_PROBLEM REQUIREMENTS_
Each line in the records below, from the one that contains "Task: Open more" to the one that contains "has height=625, width=700.", should be reproduced exactly, the first and last included.

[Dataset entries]

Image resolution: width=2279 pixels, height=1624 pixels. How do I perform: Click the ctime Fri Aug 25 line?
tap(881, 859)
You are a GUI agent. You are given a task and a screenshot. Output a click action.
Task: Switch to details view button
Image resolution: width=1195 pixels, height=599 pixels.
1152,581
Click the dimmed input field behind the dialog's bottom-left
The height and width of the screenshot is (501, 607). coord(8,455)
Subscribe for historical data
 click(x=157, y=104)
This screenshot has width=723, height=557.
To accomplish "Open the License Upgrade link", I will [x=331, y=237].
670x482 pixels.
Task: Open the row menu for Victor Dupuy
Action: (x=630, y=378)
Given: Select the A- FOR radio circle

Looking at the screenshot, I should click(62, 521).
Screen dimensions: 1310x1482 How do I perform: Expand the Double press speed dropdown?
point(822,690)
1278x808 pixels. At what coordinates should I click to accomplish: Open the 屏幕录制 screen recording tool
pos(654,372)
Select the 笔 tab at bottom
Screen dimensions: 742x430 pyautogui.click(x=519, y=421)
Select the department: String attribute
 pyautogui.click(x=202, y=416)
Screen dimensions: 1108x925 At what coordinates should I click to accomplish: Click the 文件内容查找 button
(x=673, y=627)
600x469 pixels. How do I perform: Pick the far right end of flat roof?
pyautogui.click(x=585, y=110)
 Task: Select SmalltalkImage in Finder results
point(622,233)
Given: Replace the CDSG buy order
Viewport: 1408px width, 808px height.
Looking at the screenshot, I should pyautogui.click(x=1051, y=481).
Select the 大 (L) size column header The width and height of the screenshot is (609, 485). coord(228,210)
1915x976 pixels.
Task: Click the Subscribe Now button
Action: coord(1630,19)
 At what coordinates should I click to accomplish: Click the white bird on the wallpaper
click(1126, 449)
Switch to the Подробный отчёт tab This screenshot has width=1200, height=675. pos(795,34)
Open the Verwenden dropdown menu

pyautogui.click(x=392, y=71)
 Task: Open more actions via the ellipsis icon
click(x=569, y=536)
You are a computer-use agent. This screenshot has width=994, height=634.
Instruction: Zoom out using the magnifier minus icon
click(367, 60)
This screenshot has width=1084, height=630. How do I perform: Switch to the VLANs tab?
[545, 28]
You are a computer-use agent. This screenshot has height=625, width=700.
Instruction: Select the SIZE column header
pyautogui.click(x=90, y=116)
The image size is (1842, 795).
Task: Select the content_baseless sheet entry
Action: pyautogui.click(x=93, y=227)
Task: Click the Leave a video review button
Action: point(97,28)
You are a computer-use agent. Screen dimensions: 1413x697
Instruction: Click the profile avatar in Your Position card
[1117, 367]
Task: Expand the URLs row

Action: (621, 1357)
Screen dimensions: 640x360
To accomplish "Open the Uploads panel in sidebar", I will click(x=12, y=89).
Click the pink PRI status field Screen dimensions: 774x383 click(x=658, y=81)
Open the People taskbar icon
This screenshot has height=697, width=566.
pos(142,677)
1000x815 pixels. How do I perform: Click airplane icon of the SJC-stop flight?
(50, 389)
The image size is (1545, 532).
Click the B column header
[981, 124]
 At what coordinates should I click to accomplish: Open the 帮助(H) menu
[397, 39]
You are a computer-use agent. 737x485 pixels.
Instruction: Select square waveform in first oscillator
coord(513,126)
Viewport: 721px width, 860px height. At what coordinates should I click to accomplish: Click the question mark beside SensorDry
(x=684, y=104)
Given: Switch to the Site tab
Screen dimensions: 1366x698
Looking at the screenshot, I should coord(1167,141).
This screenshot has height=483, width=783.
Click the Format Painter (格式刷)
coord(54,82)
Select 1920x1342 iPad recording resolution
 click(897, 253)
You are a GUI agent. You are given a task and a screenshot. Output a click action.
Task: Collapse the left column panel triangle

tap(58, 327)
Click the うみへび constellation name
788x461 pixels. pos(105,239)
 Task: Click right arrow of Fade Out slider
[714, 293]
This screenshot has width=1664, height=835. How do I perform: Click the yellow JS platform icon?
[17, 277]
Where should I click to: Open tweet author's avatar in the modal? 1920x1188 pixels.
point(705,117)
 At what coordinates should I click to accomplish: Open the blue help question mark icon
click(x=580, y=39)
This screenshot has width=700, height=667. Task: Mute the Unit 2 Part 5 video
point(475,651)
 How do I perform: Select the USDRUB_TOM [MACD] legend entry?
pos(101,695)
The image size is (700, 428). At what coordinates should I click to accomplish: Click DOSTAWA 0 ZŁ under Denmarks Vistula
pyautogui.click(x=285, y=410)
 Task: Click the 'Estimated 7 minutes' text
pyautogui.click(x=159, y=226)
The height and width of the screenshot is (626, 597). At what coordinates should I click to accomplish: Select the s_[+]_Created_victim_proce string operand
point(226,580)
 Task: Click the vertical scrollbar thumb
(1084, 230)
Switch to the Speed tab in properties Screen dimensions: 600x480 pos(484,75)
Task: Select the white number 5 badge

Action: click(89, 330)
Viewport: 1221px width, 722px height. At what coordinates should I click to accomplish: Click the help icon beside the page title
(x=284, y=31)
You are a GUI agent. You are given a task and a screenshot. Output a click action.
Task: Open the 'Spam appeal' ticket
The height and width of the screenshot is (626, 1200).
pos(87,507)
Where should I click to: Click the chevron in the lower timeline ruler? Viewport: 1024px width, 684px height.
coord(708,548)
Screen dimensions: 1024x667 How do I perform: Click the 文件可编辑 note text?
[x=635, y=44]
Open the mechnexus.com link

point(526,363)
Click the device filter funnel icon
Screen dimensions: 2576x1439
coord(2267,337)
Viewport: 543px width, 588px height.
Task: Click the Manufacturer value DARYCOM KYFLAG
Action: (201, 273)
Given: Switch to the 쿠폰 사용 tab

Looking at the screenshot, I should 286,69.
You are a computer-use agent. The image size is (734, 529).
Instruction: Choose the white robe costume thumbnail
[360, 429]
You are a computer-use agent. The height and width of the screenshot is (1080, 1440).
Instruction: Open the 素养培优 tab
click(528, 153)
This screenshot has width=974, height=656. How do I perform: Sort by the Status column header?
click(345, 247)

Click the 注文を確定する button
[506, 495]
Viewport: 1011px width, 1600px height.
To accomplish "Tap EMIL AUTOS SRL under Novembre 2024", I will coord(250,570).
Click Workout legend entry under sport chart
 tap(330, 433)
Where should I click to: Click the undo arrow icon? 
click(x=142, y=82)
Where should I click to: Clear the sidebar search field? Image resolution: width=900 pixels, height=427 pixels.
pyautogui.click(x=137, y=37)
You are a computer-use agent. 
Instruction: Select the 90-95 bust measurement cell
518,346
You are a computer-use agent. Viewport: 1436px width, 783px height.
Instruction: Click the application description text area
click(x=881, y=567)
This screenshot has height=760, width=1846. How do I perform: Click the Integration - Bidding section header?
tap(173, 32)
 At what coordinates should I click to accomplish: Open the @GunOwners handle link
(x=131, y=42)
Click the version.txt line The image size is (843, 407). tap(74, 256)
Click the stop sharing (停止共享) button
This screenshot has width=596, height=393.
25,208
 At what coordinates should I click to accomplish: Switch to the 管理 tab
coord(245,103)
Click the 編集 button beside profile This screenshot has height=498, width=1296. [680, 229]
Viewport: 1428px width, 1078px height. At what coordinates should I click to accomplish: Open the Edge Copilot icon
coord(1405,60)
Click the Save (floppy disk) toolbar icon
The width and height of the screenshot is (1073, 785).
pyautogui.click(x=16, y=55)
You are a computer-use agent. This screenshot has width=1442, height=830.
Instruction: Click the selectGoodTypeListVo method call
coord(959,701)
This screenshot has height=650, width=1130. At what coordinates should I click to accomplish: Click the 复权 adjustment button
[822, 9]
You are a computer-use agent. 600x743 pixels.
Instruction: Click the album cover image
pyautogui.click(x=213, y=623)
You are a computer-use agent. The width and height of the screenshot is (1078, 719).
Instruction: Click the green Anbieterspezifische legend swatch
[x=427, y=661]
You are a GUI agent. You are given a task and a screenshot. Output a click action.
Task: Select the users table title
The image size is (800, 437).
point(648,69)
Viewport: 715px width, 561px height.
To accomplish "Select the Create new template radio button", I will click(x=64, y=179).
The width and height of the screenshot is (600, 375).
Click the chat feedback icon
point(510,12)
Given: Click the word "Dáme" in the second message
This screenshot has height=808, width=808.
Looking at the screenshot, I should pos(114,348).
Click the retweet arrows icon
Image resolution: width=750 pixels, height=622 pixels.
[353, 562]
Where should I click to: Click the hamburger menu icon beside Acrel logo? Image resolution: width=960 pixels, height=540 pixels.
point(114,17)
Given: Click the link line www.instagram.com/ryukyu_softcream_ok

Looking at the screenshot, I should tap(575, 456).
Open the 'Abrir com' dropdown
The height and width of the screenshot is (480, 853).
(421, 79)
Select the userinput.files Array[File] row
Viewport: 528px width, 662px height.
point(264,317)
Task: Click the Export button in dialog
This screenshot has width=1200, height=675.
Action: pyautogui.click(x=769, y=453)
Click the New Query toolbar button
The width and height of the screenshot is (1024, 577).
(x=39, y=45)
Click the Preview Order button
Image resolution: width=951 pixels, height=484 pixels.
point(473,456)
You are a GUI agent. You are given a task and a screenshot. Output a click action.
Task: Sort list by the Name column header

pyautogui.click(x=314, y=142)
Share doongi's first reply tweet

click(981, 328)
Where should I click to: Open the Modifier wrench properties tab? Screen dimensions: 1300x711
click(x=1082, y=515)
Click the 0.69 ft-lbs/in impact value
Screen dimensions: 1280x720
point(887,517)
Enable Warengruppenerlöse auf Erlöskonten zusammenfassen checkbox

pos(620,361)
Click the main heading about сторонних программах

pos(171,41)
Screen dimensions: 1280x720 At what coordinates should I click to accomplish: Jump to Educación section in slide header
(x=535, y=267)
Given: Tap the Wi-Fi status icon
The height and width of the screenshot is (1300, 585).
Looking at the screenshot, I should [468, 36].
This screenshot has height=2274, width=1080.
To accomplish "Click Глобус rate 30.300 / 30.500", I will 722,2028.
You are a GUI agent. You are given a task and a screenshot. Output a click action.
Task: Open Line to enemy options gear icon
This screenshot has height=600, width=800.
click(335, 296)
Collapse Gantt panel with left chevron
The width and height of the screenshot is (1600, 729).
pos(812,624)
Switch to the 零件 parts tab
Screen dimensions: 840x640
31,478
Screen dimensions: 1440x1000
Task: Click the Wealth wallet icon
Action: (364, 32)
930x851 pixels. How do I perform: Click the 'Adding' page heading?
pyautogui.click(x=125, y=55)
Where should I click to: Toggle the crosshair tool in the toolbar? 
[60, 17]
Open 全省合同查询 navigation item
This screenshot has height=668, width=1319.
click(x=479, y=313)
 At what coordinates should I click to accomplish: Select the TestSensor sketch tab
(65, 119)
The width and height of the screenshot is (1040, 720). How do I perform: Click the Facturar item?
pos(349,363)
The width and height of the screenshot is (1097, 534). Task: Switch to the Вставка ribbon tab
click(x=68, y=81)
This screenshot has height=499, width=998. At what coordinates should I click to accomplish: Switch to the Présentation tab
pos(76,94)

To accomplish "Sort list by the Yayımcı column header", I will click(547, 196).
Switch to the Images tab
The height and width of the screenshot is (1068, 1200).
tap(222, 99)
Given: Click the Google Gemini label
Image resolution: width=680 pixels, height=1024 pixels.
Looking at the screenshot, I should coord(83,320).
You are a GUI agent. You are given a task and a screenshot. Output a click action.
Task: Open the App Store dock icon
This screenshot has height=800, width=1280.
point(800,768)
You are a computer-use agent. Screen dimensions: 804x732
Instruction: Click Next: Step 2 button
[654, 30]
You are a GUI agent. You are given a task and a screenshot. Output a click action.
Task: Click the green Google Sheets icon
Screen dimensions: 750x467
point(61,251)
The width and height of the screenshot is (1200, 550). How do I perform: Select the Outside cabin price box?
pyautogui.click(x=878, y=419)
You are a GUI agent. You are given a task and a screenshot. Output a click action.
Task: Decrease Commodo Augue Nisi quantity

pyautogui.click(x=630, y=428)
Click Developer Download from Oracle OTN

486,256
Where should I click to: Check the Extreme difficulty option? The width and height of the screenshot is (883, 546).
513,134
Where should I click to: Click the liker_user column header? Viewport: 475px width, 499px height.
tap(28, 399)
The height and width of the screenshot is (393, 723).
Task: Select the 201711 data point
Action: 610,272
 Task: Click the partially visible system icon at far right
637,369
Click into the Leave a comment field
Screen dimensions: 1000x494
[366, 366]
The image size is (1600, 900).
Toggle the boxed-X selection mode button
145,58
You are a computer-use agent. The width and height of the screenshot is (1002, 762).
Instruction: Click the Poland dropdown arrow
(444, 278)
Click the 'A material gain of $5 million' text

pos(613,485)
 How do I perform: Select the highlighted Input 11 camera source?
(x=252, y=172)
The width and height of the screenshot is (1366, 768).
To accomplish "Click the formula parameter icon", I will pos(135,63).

_WRITTEN SOLUTION_
 Task: Open more actions via the ellipsis icon
click(x=569, y=536)
You are a computer-use agent. This screenshot has width=994, height=634.
Instruction: Zoom out using the magnifier minus icon
click(367, 60)
This screenshot has width=1084, height=630. How do I perform: Switch to the VLANs tab?
[545, 28]
You are a computer-use agent. This screenshot has height=625, width=700.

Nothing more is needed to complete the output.